Ich biege rechts in Richtung der langen Seite ab und beschäftige meine Augen-Hirn-Schiene zum neunten Mal mit den an dieser Stelle etablierten Lichtspielen. Die Bäume rechterhand erstrahlen in frostigem Blau und ein auf den Weg projizierter Lichtwirbel gaukelt "Drehbewegungen" vor. Soll der wirbelnde, helle Schemen den "Zeittunnel" darstellen, der sich für uns um drei Uhr, in gut einer Stunde, öffnen wird? Eine auf einen Ständer montierte Uhr zeigt die Laufzeit an. Wozu die hier steht, gibt noch mehr Rätsel auf. Wer läuft schon ohne Stoppuhr? Und sollten tatsächlich "Zeitlose" ums "Eckige" zirkulieren, reicht ihnen sicher ein Blick auf die Zwischenzeit beim Zieldurchlauf.
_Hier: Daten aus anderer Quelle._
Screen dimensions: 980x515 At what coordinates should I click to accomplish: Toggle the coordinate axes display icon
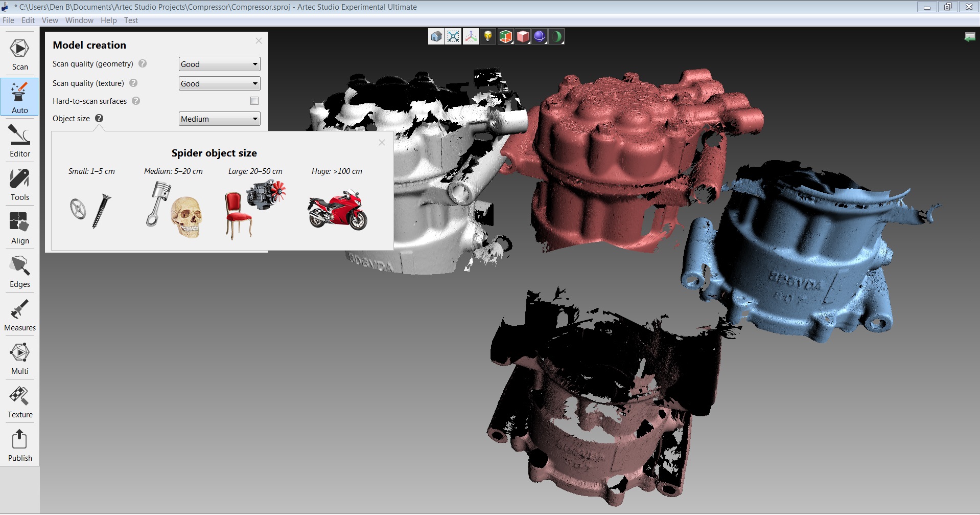[x=471, y=36]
Dem Lichter-Hokuspokus folgt undurchdringliches, fettes Schwarz, der wohl trostloseste Abschnitt des Kurses. Links ein paar Meter wegnaher Bewuchs, irgendwann ploppt rechts eine Notrufsäule aus der Wiese hoch. Nichts weiter. Läufer überholen mich, ab und zu, ansonsten bewege ich meine Beine automatisiert und schlage Zeit tot. Tagsüber saugt der Geist unentwegt optische Eindrücke auf. Die fallen entlang diverser Marathonstrecken zwar oft öde und langweilig aus, reizen aber wenigstens den Sehnerv und nötigen das Hirn fortlaufend einzuordnen, zu kommentieren, zu werten. Wenn ich nachts laufe - jetzt! -, beschäftigt sich mein Bewusstsein überwiegend mit sich selbst. Betreibt gedankliches Wiederkäuen. Weh dem, der im Grundsatz oder auch nur während dieses nächtlichen "Blindfluges" mit sich nicht im Reinen ist!

Die wenigen äußeren Eindrücke spielen eine untergeordnete Rolle. Zumal sie nicht verlässlich sind. Ich empfinde eine seltsame Form der Verlorenheit, fühle mich ausgesetzt in diesem "Rund", ungeschützt, angreifbar. Wie schon 2019, damals noch ausgeprägter, weil die Nacht kalt, feucht und windig war. Meinen ersten Bestzeitmarathon, 2014, erlebte ich auf anderer Strecke in einem der älteren Münchner Parks. Dort war's auch eklig nasskalt und doch irgendwie "heimeliger" als hier am Münchner Stadtrand. Mehr Laternen säumten den Streckenrand, verbreiteten schummriges Licht, das sich im Geäst alter Bäume und wuchernder Buschgruppen verfing. Außerdem war der Park von der Stadt umringt, in ihr "eingebettet". Was ich nicht sehen, zu verkehrsarmer Zeit nicht mal hören konnte, dessen ich mir dennoch stets bewusst war.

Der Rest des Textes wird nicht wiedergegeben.